David Chase, the creator of “The Sopranos,” is making his film debut with this homage to the 1960s, and it’s a stylish, messy and musical look at a decade that shared all those attributes.

The film follows Douglas (John Magaro), a New Jersey Italian who hears The Rolling Stones on TV and decides starting a band is the life for him. He starts as the drummer in his group of friends playing blues covers and soon graduates to lead singer and head songwriter, winning the affections of his high school crush Grace (Bella Heathcote) along the way.

For a guy who admires the boyish, goofball charms of the Beatles and the effortless cool of the Stones, Doug and his band mates are shockingly unlikable. His demeanor is more modern hipster insouciant than hippie free spirit, and it gets in the way of the band’s talent and his romantic chemistry.

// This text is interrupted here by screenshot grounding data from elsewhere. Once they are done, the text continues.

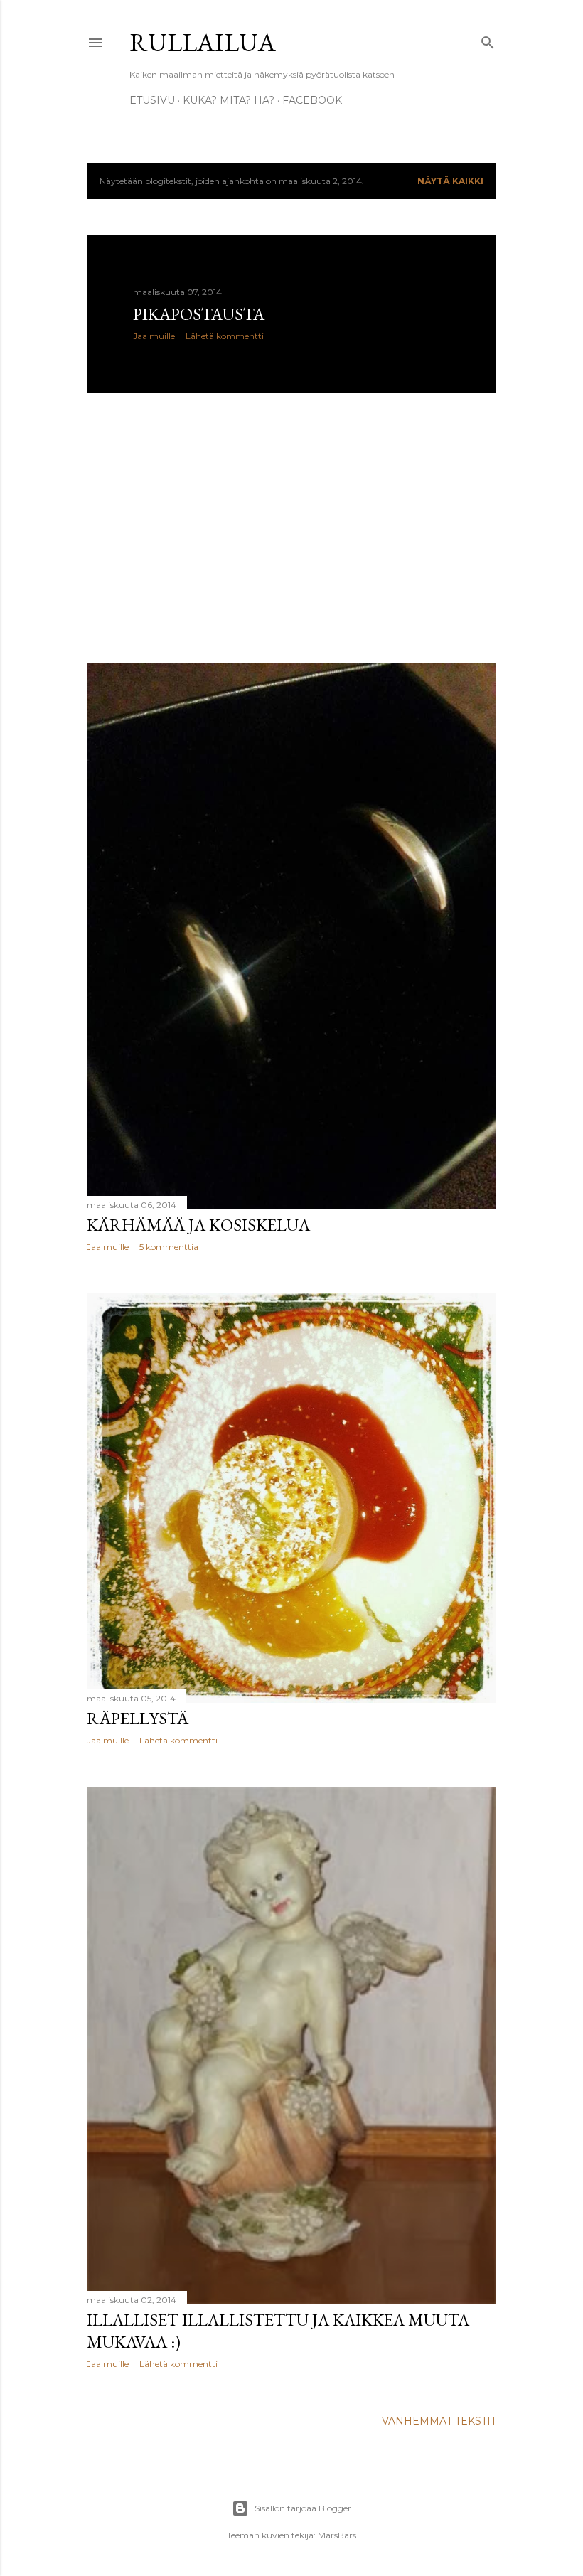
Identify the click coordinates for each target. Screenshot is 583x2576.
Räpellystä (137, 1718)
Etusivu (152, 100)
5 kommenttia (168, 1246)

Doug is too cool to even dignify his girlfriend with a response as she compliments his singing, too egotistical to accept that he needs to work to hit it big, too wrapped up in his own culture to accept the actual African American culture of the people he admires, too pretentious to not condescend to his aunt as she tries to take an interest in his music, and too sensitive around his disapproving father (James Gandolfini).

The movie’s editing seems built around Doug’s flighty attitude, jumping through time abruptly to various family holidays and pivotal moments in ‘60s music history. Bizarre hang-ups create momentary tension in each character’s life, like when Grace’s druggie sister gets carted away to rehab, but the movie isn’t playing into the surreal nature of ‘60s cinema or the French New Wave; it’s merely a mess.

The plus is that musical director Steven van Zandt nails it with the soundtrack, managing to secure Beatles and Stones songs that would’ve cost another director a fortune, and the original songs too are perfectly period. And yet “Not Fade Away” wears them like it’s flaunting a badge of honor.

Chase fails for the same reason Doug does. It tries to stay so arty, cool and even self-aware, but it can’t bring itself to be real.